(Data entries)
╭──
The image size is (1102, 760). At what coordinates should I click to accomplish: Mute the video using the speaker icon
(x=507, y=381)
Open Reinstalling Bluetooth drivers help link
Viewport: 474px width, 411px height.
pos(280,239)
╰──
◆ Exercise objective ◆
Quote every line of the data above word for word, with no changes.

◆ Task solution ◆
The image size is (1102, 760). At what coordinates should I click to accomplish: Mute the video using the speaker icon
(x=507, y=381)
Open Reinstalling Bluetooth drivers help link
Viewport: 474px width, 411px height.
pos(280,239)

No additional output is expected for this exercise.